Below we set out the main problems identified by students and lecturers, and the possible solutions put forward to address them.
The layout of the new REC B/C/D building has increased the division between lecturers and students. Closed doors between departments have added to this segregation. The various FMG Dialogues organised by the FMG Faculty Student Council and study associations revealed that students had a problem with this. The FMG Faculty Student Council has raised this with the faculty and the connecting doors have been left open for more than two months now.
During the FMG Dialogues and the Future Vision debate a clear message emerged that students and lecturers feel it is important to ensure that education is accessible and that it remains so. The Executive Board’s proposed decision to limit options for pre-Master’s programmes contradicts this request for accessibility. The FMG dean has raised this point with the Executive Board. As a result of this discussion, pre-Master’s programmes can be maintained without any problem, and the intake of higher education with an applied emphasis (HBO) students will remain unhindered. Pre-Master’s programme students can continue to join regular Bachelor’s programmes, which means the financial options for these programmes remain in place. This accessibility also satisfies the call for greater diversity within the faculty.
The various protests and debates frequently referred to ‘profit-based mentality’ to express dissatisfaction about the basis and quality of teaching. Because teaching is funded based on pass percentages, study points achieved and other measurable factors, pressure has emerged to have students pass within the allocated time + 1 year. This has hindered the development of students. The point will be raised with the Executive Board.

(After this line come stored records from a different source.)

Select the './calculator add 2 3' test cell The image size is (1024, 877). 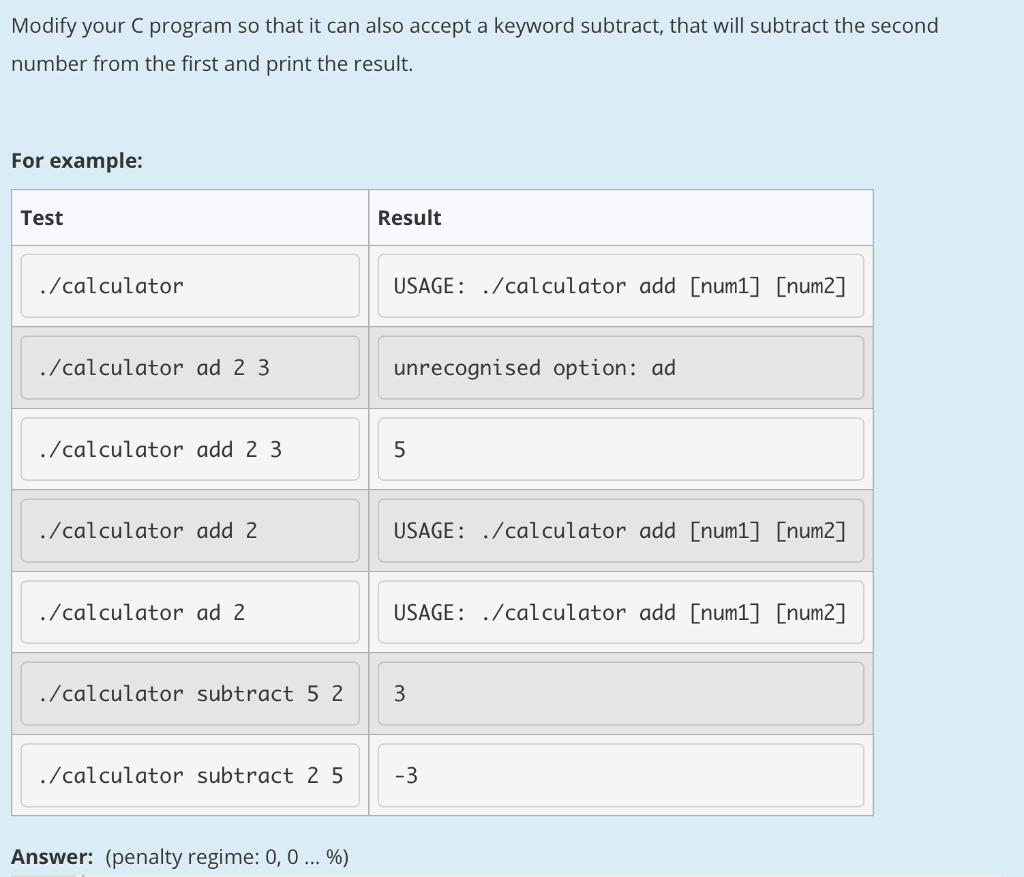(190, 449)
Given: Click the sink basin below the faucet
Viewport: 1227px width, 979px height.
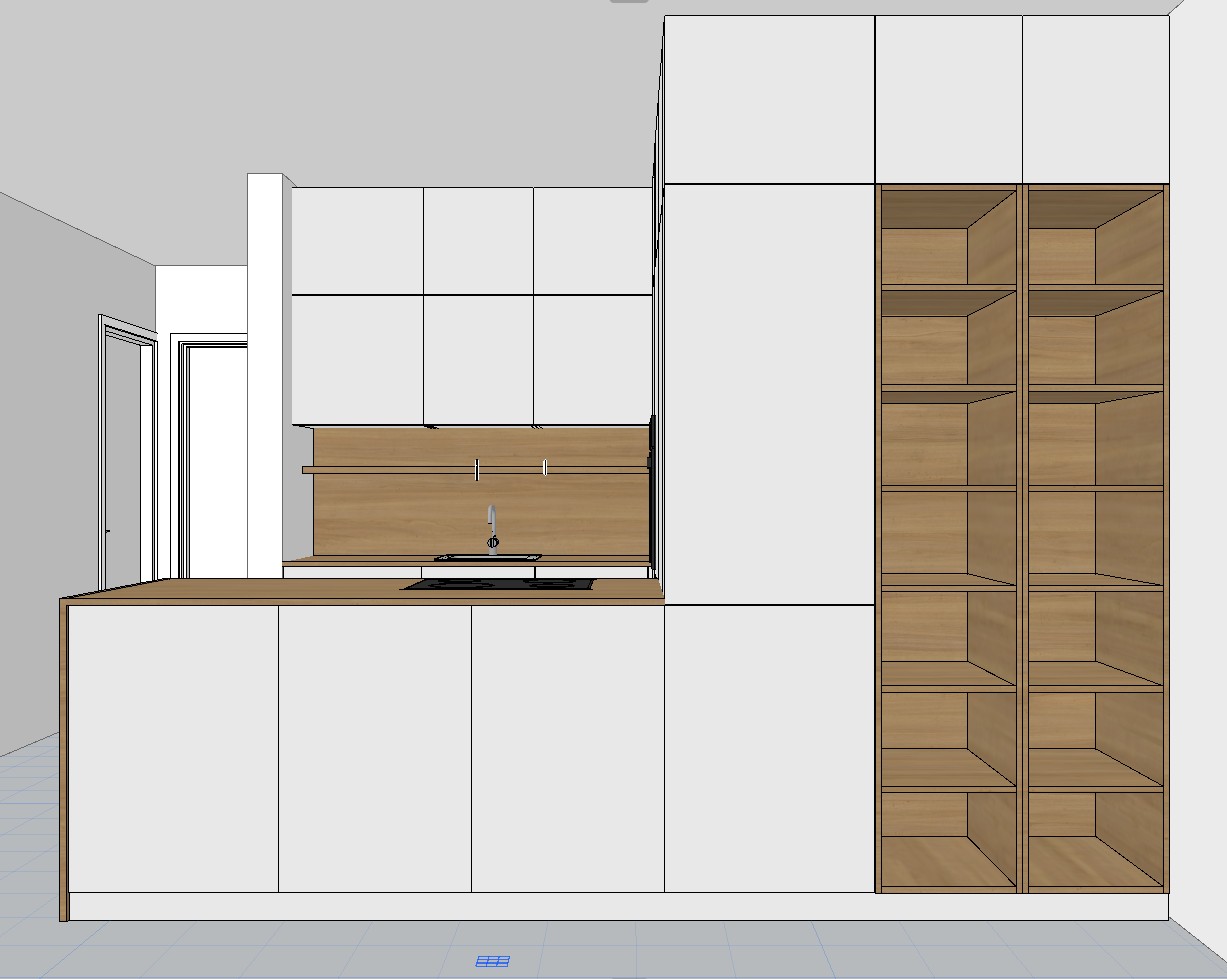Looking at the screenshot, I should [x=488, y=557].
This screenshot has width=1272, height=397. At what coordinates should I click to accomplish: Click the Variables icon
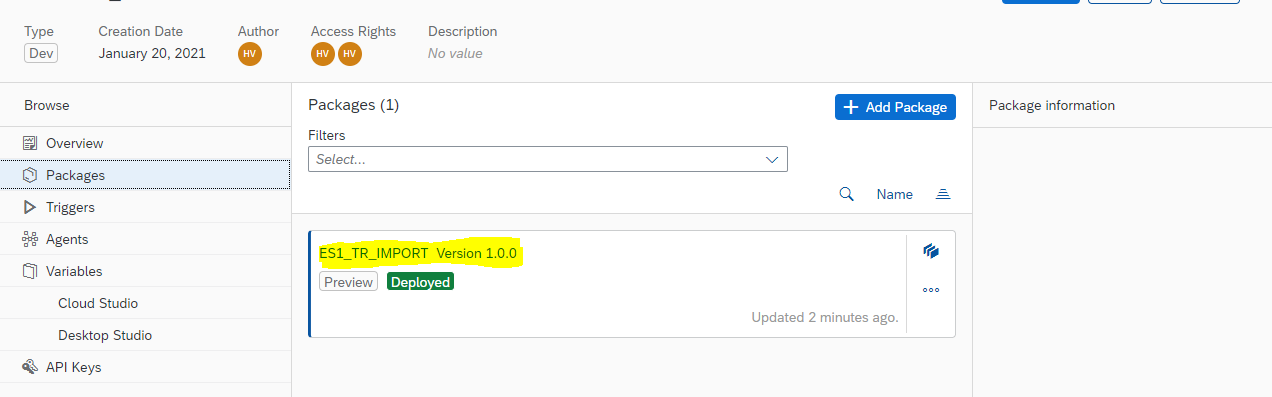(x=30, y=271)
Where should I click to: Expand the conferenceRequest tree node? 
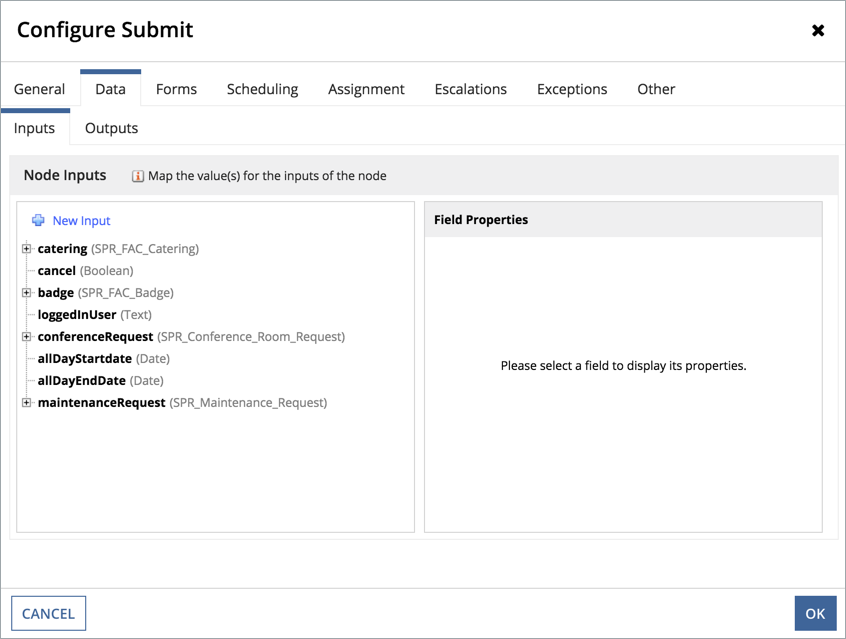click(27, 337)
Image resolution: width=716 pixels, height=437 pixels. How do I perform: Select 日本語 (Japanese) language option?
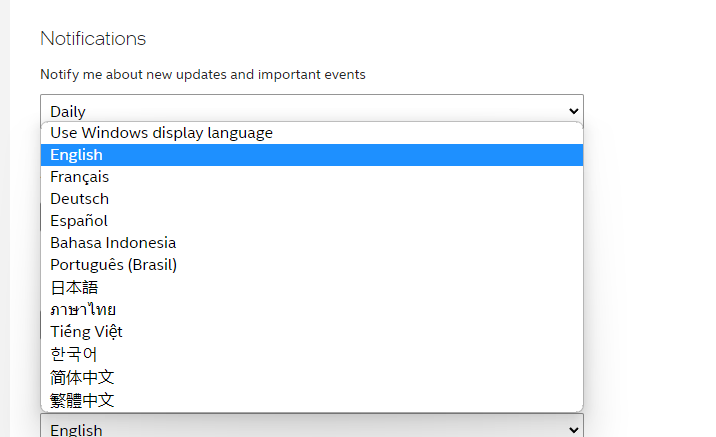click(x=74, y=287)
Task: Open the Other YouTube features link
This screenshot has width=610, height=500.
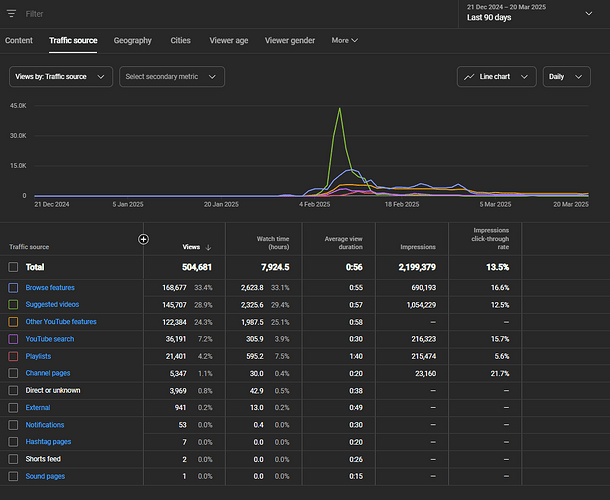Action: click(61, 322)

The FMG dean will also talk to the Executive Board about the desirability of putting ‘teaching’ – one of the core functions of the university – on an equal footing with ‘research’ – the other core function. By making promotion opportunities, as well as salaries, dependent on research results universities create the impression, perhaps inadvertently, that research is important and teaching comes second. This is particularly odd considering that most of the university’s funding depends on educational achievements rather than research achievements. It adds up to a perverse effect on many academics, which is to lessen their inclination to carry out teaching work, and increase their inclination to carry out research. It is no accident that people talk about the ‘burden’ of teaching.
Over the past academic year, both students and lecturers have indicated that they would like a better balance of harmonisation and autonomy. The various FMG directors will be looking at how they can deliver this balance within their respective domains. It is important to do this per domain, to ensure that the balance is appropriate to each environment.
Central contracts signed with caterers such as Eurest are seen as being contrary to the idea of autonomy within faculties. The dean will therefore raise this with the Executive Board before it issues a new tender for catering.